§ TASK BRIEF:
All lines from the one that contains "The width and" to the end of the data must be retyped exactly. Pictures are not retyped.

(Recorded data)

>>>

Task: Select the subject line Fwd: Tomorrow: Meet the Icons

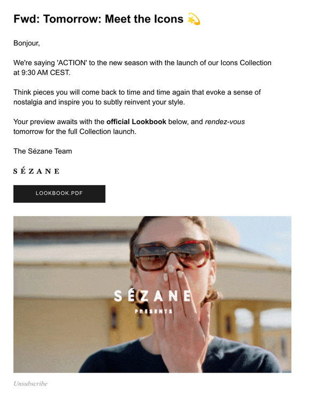Action: (x=98, y=19)
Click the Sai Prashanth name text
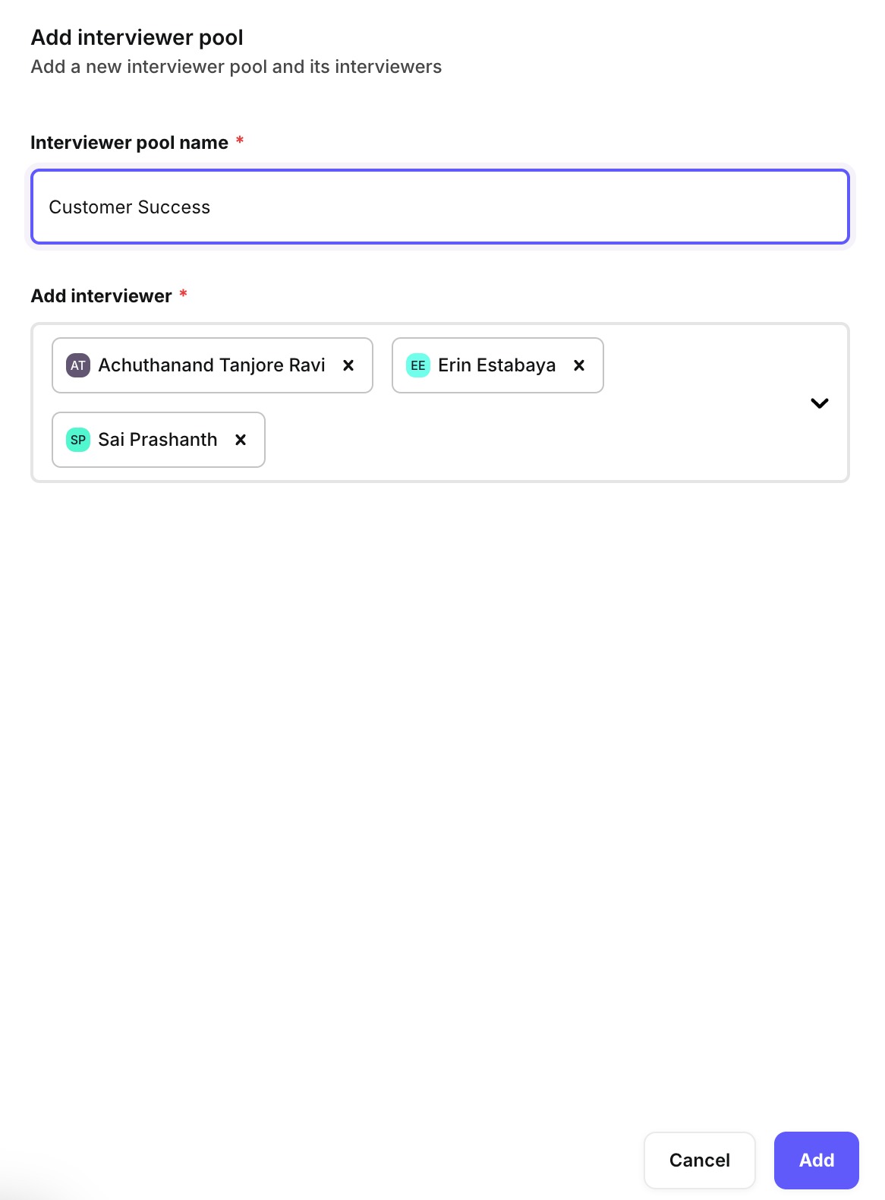The image size is (885, 1200). [x=158, y=440]
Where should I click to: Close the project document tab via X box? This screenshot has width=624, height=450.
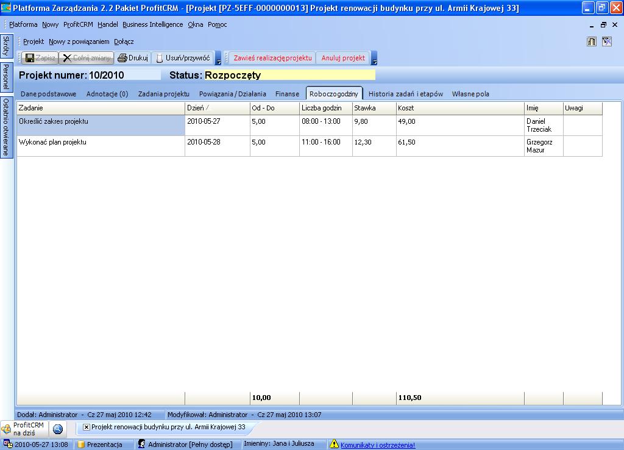(x=86, y=427)
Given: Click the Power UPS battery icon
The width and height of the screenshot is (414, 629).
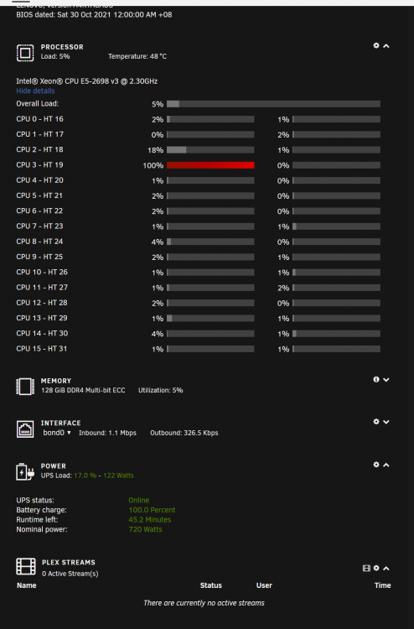Looking at the screenshot, I should (25, 471).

<<<

§ EXERCISE SOLUTION:
The width and height of the screenshot is (414, 629).
Looking at the screenshot, I should (25, 471).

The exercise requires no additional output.